= Work task =
Repeat every line of the material, character for character.

= Dataset =

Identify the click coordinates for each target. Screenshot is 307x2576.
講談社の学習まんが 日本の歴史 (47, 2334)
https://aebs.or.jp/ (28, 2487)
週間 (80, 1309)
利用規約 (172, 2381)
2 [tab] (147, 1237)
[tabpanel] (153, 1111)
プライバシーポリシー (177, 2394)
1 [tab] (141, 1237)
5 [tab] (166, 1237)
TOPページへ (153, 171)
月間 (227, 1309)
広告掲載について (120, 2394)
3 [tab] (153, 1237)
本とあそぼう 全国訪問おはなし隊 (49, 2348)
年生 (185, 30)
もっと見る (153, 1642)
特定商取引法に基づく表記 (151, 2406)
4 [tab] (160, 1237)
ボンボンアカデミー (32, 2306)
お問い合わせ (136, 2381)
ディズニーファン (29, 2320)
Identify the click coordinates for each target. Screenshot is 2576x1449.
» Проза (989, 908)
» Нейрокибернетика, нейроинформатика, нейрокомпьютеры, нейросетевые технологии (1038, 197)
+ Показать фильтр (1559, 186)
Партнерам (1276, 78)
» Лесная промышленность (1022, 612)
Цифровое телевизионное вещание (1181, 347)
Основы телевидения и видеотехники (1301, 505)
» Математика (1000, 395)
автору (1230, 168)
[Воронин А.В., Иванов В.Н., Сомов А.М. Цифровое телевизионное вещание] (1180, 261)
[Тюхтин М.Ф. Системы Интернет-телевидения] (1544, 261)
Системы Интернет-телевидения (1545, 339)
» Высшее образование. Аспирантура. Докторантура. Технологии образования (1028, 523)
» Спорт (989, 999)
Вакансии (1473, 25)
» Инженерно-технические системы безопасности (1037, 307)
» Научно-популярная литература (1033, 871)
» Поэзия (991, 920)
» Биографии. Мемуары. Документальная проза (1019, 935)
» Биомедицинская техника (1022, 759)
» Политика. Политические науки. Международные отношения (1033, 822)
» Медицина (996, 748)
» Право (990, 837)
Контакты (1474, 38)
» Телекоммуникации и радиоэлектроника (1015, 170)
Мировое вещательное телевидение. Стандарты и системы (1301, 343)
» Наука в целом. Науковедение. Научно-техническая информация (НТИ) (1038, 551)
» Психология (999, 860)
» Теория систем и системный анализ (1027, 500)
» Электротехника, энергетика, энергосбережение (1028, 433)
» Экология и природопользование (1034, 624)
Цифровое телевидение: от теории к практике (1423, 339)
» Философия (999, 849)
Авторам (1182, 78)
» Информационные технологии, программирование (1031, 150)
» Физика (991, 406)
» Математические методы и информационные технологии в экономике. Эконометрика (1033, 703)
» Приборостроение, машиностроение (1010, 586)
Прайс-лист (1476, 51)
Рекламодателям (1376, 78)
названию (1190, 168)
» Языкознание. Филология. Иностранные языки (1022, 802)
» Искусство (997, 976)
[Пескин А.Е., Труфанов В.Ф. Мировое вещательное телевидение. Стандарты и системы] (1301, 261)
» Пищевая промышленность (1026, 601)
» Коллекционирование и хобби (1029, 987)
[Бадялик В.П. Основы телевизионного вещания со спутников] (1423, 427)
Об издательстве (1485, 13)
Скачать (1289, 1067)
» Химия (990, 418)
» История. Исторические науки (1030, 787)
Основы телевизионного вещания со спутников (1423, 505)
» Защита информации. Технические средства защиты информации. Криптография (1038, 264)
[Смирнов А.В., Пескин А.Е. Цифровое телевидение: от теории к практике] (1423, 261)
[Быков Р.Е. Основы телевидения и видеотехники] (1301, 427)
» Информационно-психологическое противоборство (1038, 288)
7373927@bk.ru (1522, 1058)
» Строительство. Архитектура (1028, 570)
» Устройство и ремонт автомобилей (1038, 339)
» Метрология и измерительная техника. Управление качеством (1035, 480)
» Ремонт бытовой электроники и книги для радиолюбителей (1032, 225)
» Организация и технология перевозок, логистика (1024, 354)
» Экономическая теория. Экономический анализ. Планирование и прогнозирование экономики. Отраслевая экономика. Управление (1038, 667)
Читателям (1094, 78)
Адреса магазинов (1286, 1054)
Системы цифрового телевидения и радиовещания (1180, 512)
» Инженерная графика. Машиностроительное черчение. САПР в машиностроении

= Solution for this problem =
Identify the click coordinates for each target. Screenshot is 307x2576.
講談社の学習まんが 日本の歴史 (47, 2334)
https://aebs.or.jp/ (28, 2487)
週間 (80, 1309)
利用規約 (172, 2381)
2 [tab] (147, 1237)
[tabpanel] (153, 1111)
プライバシーポリシー (177, 2394)
1 [tab] (141, 1237)
5 [tab] (166, 1237)
TOPページへ (153, 171)
月間 (227, 1309)
広告掲載について (120, 2394)
3 [tab] (153, 1237)
本とあそぼう 全国訪問おはなし隊 (49, 2348)
年生 (185, 30)
もっと見る (153, 1642)
特定商取引法に基づく表記 (151, 2406)
4 [tab] (160, 1237)
ボンボンアカデミー (32, 2306)
お問い合わせ (136, 2381)
ディズニーファン (29, 2320)
Identify the click coordinates for each target. Screenshot is 2576x1449.
» Проза (989, 908)
» Нейрокибернетика, нейроинформатика, нейрокомпьютеры, нейросетевые технологии (1038, 197)
+ Показать фильтр (1559, 186)
Партнерам (1276, 78)
» Лесная промышленность (1022, 612)
Цифровое телевизионное вещание (1181, 347)
Основы телевидения и видеотехники (1301, 505)
» Математика (1000, 395)
автору (1230, 168)
[Воронин А.В., Иванов В.Н., Сомов А.М. Цифровое телевизионное вещание] (1180, 261)
[Тюхтин М.Ф. Системы Интернет-телевидения] (1544, 261)
Системы Интернет-телевидения (1545, 339)
» Высшее образование. Аспирантура. Докторантура. Технологии образования (1028, 523)
» Спорт (989, 999)
Вакансии (1473, 25)
» Инженерно-технические системы безопасности (1037, 307)
» Научно-популярная литература (1033, 871)
» Поэзия (991, 920)
» Биографии. Мемуары. Документальная проза (1019, 935)
» Биомедицинская техника (1022, 759)
» Политика. Политические науки. Международные отношения (1033, 822)
» Медицина (996, 748)
» Право (990, 837)
Контакты (1474, 38)
» Телекоммуникации и радиоэлектроника (1015, 170)
Мировое вещательное телевидение. Стандарты и системы (1301, 343)
» Наука в целом. Науковедение. Научно-техническая информация (НТИ) (1038, 551)
» Психология (999, 860)
» Теория систем и системный анализ (1027, 500)
» Электротехника, энергетика, энергосбережение (1028, 433)
» Экология и природопользование (1034, 624)
Цифровое телевидение: от теории к практике (1423, 339)
» Философия (999, 849)
Авторам (1182, 78)
» Информационные технологии, программирование (1031, 150)
» Физика (991, 406)
» Математические методы и информационные технологии в экономике. Эконометрика (1033, 703)
» Приборостроение, машиностроение (1010, 586)
Прайс-лист (1476, 51)
Рекламодателям (1376, 78)
названию (1190, 168)
» Языкознание. Филология. Иностранные языки (1022, 802)
» Искусство (997, 976)
[Пескин А.Е., Труфанов В.Ф. Мировое вещательное телевидение. Стандарты и системы] (1301, 261)
» Пищевая промышленность (1026, 601)
» Коллекционирование и хобби (1029, 987)
[Бадялик В.П. Основы телевизионного вещания со спутников] (1423, 427)
Об издательстве (1485, 13)
Скачать (1289, 1067)
» Химия (990, 418)
» История. Исторические науки (1030, 787)
Основы телевизионного вещания со спутников (1423, 505)
» Защита информации. Технические средства защиты информации. Криптография (1038, 264)
[Смирнов А.В., Пескин А.Е. Цифровое телевидение: от теории к практике] (1423, 261)
[Быков Р.Е. Основы телевидения и видеотехники] (1301, 427)
» Информационно-психологическое противоборство (1038, 288)
7373927@bk.ru (1522, 1058)
» Строительство. Архитектура (1028, 570)
» Устройство и ремонт автомобилей (1038, 339)
» Метрология и измерительная техника. Управление качеством (1035, 480)
» Ремонт бытовой электроники и книги для радиолюбителей (1032, 225)
» Организация и технология перевозок, логистика (1024, 354)
» Экономическая теория. Экономический анализ. Планирование и прогнозирование экономики. Отраслевая экономика. Управление (1038, 667)
Читателям (1094, 78)
Адреса магазинов (1286, 1054)
Системы цифрового телевидения и радиовещания (1180, 512)
» Инженерная графика. Машиностроительное черчение. САПР в машиностроении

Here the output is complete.